Per poi dimenticare tutto il male in un “Ciao amore”

Michele Bravi – La vita e la felicità (2013)

Michele Bravi è un giovane cantante italiano, vincitore della settima edizione di X Factor ed ex coach di Amici. Michele si è affacciato nel panorama musicale a soli 19 anni, ma la sua carriera ha avuto una battuta d’arresto appena dopo la vittoria del talent. Il giovane è stato accusato di omicidio stradale a causa di un incidente avvenuto il 22 novembre 2018. Attualmente ha chiesto un patteggiamento a un anno e sei mesi, ma la decisione del Gup è stata rinviata a causa dell’emergenza sanitaria. Dopo aver superato il periodo buio è tornato sul palco come concorrente di Amici Speciali in onda dal 15 Maggio 2020. Michele fa parte della squadra bianca. Parlerà della sua storia e degli avvenimenti drammatici che hanno scosso la sua vita nella puntata di Verissimo che sarà trasmessa il 23 maggio.

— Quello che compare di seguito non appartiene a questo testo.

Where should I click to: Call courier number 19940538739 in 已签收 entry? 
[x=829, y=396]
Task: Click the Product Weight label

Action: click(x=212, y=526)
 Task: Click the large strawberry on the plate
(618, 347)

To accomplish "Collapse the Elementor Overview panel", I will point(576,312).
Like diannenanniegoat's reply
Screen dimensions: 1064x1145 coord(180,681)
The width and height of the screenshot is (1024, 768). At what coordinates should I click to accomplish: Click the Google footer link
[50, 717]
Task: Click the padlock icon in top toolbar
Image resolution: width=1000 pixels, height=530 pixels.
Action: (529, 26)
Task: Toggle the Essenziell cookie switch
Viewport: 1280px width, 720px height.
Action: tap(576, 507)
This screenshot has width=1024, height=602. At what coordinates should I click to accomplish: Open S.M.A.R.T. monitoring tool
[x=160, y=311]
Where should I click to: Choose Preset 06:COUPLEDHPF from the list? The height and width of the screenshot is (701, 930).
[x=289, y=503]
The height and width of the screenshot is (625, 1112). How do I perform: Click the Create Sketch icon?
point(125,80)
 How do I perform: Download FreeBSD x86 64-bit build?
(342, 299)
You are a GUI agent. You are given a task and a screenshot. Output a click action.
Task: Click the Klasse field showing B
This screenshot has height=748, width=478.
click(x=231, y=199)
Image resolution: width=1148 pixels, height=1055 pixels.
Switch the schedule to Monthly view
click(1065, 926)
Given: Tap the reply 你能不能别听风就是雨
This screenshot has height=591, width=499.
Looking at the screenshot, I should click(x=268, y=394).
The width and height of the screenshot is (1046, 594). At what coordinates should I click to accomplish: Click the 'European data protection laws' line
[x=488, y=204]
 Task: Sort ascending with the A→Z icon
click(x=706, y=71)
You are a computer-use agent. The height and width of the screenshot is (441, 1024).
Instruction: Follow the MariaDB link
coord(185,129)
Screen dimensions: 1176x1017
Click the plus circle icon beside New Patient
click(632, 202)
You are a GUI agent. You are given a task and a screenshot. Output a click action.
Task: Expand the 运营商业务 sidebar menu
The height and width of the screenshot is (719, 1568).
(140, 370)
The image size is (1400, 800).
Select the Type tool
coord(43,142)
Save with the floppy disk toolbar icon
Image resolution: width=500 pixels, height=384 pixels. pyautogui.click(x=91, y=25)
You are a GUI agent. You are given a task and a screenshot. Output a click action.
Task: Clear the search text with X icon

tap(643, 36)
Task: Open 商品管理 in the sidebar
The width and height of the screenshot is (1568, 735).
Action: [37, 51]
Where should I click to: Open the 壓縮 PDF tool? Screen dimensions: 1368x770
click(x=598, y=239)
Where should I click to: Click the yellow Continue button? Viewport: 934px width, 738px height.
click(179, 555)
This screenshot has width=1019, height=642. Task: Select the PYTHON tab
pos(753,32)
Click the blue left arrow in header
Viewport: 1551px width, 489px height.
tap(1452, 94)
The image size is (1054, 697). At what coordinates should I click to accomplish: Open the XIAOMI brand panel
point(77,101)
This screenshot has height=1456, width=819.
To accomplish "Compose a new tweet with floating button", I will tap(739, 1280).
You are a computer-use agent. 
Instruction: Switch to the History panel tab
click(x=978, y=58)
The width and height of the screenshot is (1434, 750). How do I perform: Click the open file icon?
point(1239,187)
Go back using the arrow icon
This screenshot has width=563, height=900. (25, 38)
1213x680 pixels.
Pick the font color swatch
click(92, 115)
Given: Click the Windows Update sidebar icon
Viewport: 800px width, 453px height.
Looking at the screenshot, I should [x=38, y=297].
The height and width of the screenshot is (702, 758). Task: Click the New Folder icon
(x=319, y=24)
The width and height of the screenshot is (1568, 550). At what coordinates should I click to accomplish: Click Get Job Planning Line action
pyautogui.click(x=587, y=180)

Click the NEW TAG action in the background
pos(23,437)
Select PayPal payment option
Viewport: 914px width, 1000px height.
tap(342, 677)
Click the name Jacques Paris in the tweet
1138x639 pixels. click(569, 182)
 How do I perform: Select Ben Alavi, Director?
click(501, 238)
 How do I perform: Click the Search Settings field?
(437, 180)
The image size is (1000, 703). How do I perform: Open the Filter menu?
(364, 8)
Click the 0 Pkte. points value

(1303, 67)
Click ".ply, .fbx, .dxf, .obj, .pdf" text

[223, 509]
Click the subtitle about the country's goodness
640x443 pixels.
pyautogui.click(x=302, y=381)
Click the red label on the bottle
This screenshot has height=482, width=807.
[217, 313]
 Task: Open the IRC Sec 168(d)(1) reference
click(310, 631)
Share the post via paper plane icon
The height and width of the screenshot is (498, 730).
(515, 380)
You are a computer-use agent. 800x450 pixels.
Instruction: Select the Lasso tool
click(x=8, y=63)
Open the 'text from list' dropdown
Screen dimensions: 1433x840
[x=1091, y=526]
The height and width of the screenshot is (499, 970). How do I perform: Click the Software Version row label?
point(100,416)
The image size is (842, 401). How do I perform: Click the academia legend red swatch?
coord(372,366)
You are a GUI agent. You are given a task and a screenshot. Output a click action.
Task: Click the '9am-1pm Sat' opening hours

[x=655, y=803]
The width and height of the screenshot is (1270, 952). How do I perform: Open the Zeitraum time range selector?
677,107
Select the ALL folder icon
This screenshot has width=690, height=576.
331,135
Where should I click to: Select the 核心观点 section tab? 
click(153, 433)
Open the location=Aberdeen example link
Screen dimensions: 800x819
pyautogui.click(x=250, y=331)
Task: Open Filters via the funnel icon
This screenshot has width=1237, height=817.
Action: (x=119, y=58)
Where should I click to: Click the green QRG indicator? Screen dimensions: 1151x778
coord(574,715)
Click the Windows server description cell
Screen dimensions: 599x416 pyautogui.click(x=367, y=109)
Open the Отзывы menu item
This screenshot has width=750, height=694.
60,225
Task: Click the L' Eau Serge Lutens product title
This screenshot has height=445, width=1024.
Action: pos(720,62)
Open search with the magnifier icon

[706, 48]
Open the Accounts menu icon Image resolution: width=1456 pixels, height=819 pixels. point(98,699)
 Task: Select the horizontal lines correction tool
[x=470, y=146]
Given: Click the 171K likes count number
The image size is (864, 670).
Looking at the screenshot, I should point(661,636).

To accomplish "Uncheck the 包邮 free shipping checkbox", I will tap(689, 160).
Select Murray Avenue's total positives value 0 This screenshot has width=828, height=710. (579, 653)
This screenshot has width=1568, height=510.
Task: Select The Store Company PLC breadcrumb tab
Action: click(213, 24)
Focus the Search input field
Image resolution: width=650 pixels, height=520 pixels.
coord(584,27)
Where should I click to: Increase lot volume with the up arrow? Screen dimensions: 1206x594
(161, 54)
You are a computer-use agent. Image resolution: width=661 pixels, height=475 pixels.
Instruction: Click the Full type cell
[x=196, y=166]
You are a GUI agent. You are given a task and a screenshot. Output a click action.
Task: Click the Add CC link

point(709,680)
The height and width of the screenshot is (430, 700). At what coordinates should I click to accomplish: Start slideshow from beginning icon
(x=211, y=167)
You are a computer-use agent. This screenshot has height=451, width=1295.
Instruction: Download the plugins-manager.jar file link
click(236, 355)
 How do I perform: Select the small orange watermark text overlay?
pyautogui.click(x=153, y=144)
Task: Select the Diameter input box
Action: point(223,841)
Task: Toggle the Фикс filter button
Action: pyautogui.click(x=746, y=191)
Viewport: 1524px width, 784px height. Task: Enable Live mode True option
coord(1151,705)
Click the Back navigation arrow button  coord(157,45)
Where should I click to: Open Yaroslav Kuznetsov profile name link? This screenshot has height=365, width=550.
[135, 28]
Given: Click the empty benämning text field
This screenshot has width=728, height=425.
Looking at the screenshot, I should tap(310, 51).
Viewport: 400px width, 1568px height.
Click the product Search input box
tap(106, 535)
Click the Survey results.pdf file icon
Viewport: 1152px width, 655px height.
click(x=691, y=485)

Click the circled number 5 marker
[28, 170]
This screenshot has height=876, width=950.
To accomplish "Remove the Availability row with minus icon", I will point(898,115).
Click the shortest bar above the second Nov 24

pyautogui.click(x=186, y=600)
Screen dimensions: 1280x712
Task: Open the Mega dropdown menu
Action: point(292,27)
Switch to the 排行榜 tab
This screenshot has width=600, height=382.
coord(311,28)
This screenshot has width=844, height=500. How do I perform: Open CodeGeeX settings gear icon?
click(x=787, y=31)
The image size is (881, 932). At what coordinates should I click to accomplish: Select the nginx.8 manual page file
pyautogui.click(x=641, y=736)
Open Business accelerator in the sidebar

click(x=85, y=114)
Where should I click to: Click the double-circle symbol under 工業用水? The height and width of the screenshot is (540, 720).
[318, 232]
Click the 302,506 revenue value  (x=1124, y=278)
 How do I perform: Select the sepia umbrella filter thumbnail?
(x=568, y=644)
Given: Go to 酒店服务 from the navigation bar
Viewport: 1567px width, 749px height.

La vita e la felicità è il primo EP di Michele Bravi, pubblicato il 6 dicembre 2013 dalla Sony Music. Contiene il singolo omonimo presentato durante la finale della settima edizione del talent show X Factor e varie cover come Carte da decifrare di Ivano Fossati e Ritornerai di Bruno Lauzi. Il brano omonimo è stato scritto da Tiziano Ferro e Zibba.

Sfugge da una vita felice e preconfezionata; come se avesse paura che questa felicità sfiorisse e per questa paure di rinunciarvi dall’inizio. “Domani non mi sentirai partire. Amarti non è mica così strano. Io ho un nome senza via per distrarre la mia voglia di tornare. Perché non sarai lì, in questa casa che decise che ci sapevamo amare. Con la vecchia foto dei miei genitori sull’altare, con la voglia di restare anche se non ti sai spiegare. Cosa manca a questo amore“. Poi ci ripensa e dice che sarà sempre disponibile a trovare la felicità con chi ama; quando anche questa persona lo vorrà “E l’estate che non passerà; si troverà una soluzione. La vita e la felicità. Nessuna via, nessuna convinzione. Qui mi troverai, qualunque volta vorrai rivedermi qui a sognare se vorrai tornare“. E se anche questa persona non tornerà mai lui cercherà di non farsi vincere dal rimpianto “Perché sei così piccola che quasi potrei tenerti dentro ad una mano; però sei anche un gigante e non ti accorgi che io sono sotto il suo passato. E se mi mancherai proverò a non affidarti alle foto in cui ridiamo senza avere niente al mondo; in fondo il mondo lo avevamo. Resto ancora sveglio ad aspettarti che son quasi a casa, ho nuove storie da ascoltare“. E poi un arrivederci che sa quasi di addio. “E non stupirti degli errori che è normale aver paura e ricorda che ci siamo stati sempre fino ad ora. Se mi aspetterai ti aspetterò e vivremo ancora per poi dimenticare tutto il male in un Ciao amore“.